**GIVEN TEXT**
________
It doesn’t need to be like that. We have the amount of space that the builder and the bank manager (or landlord) saw fit to give us, and we need to make this relationship work. Yes, there has to be some compromise, but there should also be a whole lot of love, a few laughs and plenty of moments that make your heart sing. Like the one when you realise that, for all the crumpled shirts in the overstuffed wardrobe and the mug stains on the coffee table, there is really, truly, nowhere else you would rather be. That you are home. That you are, despite its idiosyncrasies and multiple annoying habits, mad about your house.

This book will help you define your personal style, teach you about the perils of Pinterest and help you work out what colours you like. It will lead you around your home room by room, looking at all the elements you need to consider in order to make the best of what you’ve got. The answer isn’t always ripping down the walls; instead, it’s often about using the space to its best advantage.
________
**DATASET SECTION**

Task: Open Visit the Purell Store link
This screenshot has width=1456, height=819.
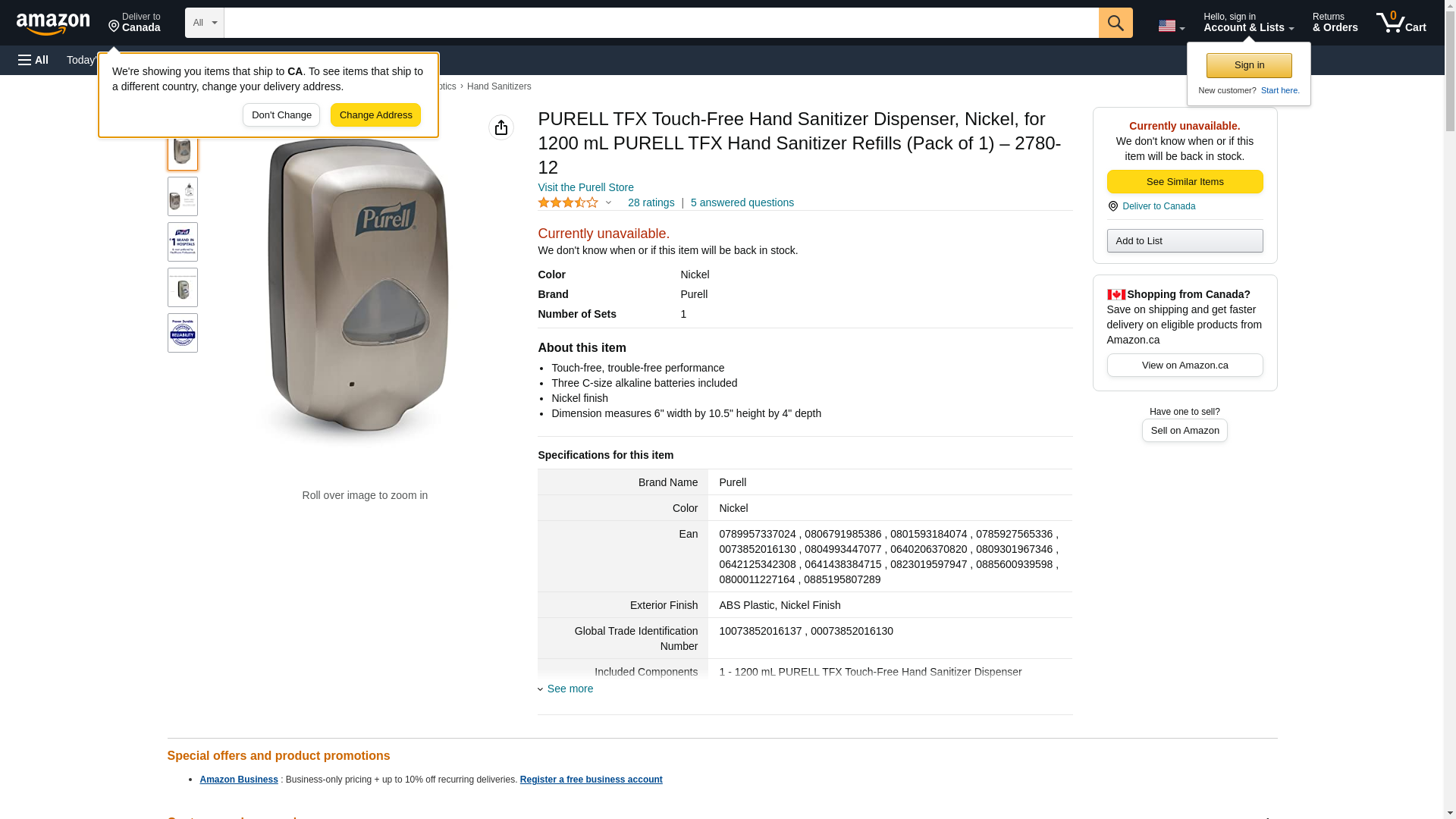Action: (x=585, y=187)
________
**TASK SET**
1. In the passage about loving your home, rewrite the paragraph beginning "This book will help you define" more concisely, keeping its main facts.
2. Carry on the passage about loving your home from the point where it stops.
The material above is separate from the passage about loving your home.

**RESPONSES PER TASK**
1. The book helps you define your personal style, warns about the perils of Pinterest and helps you decide which colors you like. It guides you room by room through your home, covering everything to consider to make the most of what you have. Ripping down walls isn't always the answer. Using the space to its best advantage often is.

2.
We’ll look at the lighting, the flooring, the storage and the layout. We’ll discuss the key pieces of furniture, from how to buy a sofa to choosing a mattress; the pros and cons of different kitchen worktops; and how to give your room that key element that makes it uniquely yours.

Every room should have something that draws you in. An amazing piece of furniture, a funky light, a family heirloom. So come with me around your own home, whether it’s a one-bedroom flat or a ten-bedroom villa – they all have elements in common – and let’s see how we can make it tell your story.

What finally matters is that your house works the way you want it to. And that it is a pleasant place to be in.

Ray Eames, 1959

I’m going to make a radical assumption here: that you’ve been making your own sartorial choices for some time, and that it’s been a while since your mum stopped choosing your clothes. If you haven’t, you should probably pass this book along to the person who is making those decisions for you.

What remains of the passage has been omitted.